I concur in the result but only in the result.
People v. Privitera (1979) 23 Cal.3d 697 [153 Cal.Rptr. 431, 591 P.2d 919] settles the matter and this case should be disposed of with a simple citation to it. Everything else in the majority’s opinion is dicta. The *262review of the trial court’s “findings” is all wasted motion. If the findings were otherwise would we come to a different result? I do not see how we could but we should then at least be put to the task of fashioning proper standards for reviewing a determination of “constitutional fact.” That we are not reviewing a conventional record is obvious and we should be mindful of Professor Karst’s caution that, in these circumstances, “The broad generalization and the unconsidered or unexplained decisión tend to substitute judicial fiat not only for the rule of a democratic majority but also for the rule of law.” (Karst, Legislative Facts in Constitutional Litigation, 1960 Sup.Ct.Rev. 75, 75-76.) (Fns. omitted.)
Some of the majority’s dicta confuses me and some of it distresses me. I am confused by the notion of “psychological addiction.” What can that mean? That one will be inclined to repeat an experience that he or she enjoys? If so, can we speak of people being psychologically addicted to the music of Bach or Lester Young? How does this peculiar usage enhance our understanding of the world? And, in a free society, what is the state’s interest in such things?
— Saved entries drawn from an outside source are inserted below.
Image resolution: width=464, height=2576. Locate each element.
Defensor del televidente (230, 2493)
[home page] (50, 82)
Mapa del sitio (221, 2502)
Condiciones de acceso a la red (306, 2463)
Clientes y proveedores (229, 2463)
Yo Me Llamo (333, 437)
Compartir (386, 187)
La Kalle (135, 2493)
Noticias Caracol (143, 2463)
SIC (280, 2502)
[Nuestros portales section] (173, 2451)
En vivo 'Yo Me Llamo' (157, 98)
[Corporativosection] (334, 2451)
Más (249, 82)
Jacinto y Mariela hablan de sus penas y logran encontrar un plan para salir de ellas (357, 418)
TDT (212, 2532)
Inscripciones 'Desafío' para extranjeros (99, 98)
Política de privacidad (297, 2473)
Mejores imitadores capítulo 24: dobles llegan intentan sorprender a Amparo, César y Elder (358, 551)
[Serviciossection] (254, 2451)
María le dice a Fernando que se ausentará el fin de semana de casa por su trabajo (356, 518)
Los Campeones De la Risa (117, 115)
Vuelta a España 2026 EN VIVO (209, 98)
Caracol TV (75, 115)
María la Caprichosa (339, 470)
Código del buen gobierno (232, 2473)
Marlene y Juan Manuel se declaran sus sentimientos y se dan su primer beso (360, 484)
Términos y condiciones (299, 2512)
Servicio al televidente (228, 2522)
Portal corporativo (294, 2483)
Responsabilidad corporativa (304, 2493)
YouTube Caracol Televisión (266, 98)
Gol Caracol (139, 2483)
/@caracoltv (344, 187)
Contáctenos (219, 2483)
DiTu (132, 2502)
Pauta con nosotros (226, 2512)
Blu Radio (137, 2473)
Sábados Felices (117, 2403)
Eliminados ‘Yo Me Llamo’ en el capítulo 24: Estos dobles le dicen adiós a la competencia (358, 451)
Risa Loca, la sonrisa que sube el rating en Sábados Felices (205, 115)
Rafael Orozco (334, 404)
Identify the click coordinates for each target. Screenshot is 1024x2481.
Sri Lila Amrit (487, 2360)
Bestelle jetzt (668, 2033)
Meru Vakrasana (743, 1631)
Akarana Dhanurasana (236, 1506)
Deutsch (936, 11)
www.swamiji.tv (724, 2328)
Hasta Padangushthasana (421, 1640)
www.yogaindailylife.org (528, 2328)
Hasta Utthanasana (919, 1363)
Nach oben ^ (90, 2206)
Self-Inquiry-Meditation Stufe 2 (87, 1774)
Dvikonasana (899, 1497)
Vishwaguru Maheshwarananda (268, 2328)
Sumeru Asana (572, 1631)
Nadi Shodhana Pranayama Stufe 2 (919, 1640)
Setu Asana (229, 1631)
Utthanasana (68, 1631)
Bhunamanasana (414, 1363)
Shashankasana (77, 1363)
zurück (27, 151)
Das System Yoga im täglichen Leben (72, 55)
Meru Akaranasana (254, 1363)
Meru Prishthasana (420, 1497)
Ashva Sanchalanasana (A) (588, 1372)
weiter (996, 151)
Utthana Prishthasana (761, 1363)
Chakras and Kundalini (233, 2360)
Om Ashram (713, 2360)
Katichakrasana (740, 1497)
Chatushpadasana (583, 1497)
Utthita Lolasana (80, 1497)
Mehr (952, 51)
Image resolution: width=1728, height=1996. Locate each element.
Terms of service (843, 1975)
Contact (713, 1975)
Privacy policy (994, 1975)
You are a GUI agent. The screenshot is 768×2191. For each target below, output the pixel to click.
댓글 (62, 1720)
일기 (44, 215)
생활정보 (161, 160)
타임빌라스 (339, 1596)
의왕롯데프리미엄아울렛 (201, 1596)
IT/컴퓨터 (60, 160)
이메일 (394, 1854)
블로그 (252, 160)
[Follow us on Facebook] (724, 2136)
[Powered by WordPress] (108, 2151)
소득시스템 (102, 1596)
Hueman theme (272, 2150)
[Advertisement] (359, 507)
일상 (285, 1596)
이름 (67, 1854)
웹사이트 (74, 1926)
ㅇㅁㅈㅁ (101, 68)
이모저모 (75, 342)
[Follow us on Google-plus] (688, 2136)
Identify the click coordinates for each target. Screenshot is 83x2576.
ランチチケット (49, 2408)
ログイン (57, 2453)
I am distressed by the implication in Justice Scott’s opinion that the right to privacy guaranteed by article I, section 1 of the California Constitution is essentially directed at data gathering. Justice Scott, and the court in Privitera, cite White v. Davis (1975) 13 Cal.3d 757 [120 Cal.Rptr. 94, 533 P.2d 222] for this proposition. White was a surveillance case and the court noted that the bulk of the argument contained in the election brochure circulated when the privacy amendment was submitted to the people dealt with surveillance and data gathering. But, for purposes of construing the privacy guarantee, White did not invite us to concentrate on the single set of facts there under consideration but to look to the brochure. (13 Cal.3d at pp. 774-775.) The argument contained in that brochure incorporates the conceptual structure of Griswold v. Connecticut (1965) 381 U.S. 479 [14 L.Ed.2d 510, 85 S.Ct. 1678] and the dissent of Justice Brandeis in Olmstead v. United States (1928) 277 U.S. 438, 471-488 [72 L.Ed. 944, 953-961, 48 S.Ct. 564, 66 A.L.R. 376], When the brochure urged the electorate to adopt the “right to be left alone” it borrowed directly from the Olmstead dissent. The entire passage is worth recalling: “The protection guaranteed by the Amendments is much broader in scope. The makers of our Constitution undertook to secure conditions favorable to the pursuit of happiness. They recognized the significance of man’s spiritual nature, of his feelings and of his intellect. They knew that only a part of the pain, pleasure and satisfactions of life are to be found in material things. They sought to protect Americans in *263their beliefs, their thoughts, their emotions and their sensations. They conferred, as against the Government, the right to be let alone—the most comprehensive of rights and the right most valued by civilized men.” (277 U.S. at p. 478 [72 L.Ed. at p. 956].)
“The most comprehensive of rights,” it should go without saying, is profoundly concerned with more than surveillance and data gathering.